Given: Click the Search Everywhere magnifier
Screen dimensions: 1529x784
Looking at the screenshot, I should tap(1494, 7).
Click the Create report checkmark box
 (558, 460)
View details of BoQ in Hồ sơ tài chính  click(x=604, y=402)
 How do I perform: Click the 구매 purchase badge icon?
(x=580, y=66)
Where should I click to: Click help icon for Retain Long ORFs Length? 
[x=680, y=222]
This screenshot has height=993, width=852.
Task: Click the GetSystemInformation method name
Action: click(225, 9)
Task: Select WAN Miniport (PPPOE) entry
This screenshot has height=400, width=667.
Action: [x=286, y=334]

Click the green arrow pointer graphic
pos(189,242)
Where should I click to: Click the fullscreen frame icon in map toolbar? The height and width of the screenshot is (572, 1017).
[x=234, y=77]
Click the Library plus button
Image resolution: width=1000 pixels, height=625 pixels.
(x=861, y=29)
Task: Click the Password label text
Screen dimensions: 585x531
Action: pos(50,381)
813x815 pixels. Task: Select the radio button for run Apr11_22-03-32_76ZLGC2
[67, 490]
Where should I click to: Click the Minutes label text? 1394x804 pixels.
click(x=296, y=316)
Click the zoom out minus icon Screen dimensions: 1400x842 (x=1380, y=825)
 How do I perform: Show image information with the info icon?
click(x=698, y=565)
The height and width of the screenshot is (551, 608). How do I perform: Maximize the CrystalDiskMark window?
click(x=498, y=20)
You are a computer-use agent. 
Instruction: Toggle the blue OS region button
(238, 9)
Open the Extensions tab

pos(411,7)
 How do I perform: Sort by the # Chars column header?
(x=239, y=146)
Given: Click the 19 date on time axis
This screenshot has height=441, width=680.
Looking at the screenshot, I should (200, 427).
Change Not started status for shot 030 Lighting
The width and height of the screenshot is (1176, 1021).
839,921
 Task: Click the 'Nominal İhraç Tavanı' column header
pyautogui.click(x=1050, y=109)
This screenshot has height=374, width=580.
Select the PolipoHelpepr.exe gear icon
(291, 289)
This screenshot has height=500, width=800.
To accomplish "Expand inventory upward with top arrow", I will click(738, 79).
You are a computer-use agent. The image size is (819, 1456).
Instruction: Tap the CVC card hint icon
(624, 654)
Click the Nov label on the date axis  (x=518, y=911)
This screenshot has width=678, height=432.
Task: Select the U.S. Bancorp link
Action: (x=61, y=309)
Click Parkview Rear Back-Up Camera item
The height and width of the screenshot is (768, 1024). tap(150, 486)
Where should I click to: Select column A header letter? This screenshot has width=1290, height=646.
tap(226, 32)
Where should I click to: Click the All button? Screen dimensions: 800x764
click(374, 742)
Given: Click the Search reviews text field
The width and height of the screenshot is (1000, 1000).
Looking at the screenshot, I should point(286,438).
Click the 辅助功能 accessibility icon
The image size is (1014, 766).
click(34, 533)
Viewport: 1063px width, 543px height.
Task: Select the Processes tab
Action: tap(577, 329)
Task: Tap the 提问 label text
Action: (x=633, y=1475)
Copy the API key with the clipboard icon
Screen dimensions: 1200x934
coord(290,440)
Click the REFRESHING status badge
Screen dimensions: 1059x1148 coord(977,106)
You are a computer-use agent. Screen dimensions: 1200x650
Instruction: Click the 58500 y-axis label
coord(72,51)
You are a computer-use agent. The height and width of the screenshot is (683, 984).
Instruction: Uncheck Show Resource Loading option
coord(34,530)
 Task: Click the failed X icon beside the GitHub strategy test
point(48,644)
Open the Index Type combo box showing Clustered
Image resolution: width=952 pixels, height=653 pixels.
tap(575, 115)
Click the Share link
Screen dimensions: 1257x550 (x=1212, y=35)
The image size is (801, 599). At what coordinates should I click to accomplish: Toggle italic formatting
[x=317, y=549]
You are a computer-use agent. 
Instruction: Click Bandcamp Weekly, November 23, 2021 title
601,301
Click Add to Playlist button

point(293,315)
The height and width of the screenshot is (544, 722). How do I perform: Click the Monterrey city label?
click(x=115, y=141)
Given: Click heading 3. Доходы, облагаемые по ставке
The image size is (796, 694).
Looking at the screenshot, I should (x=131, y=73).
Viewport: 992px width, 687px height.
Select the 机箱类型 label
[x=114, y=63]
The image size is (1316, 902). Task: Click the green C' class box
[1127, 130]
───
**PROBLEM DETAILS**
Check every line of the data, and copy the ones that contain "agent".

**ANSWER TO THIS TASK**
You are a computer-use agent. 
You are a computer-use agent. The image size is (819, 1456).
You are a computer-use agent. Screen dimensions: 1200x650
You are a computer-use agent. The height and width of the screenshot is (683, 984).
You are a computer-use agent. 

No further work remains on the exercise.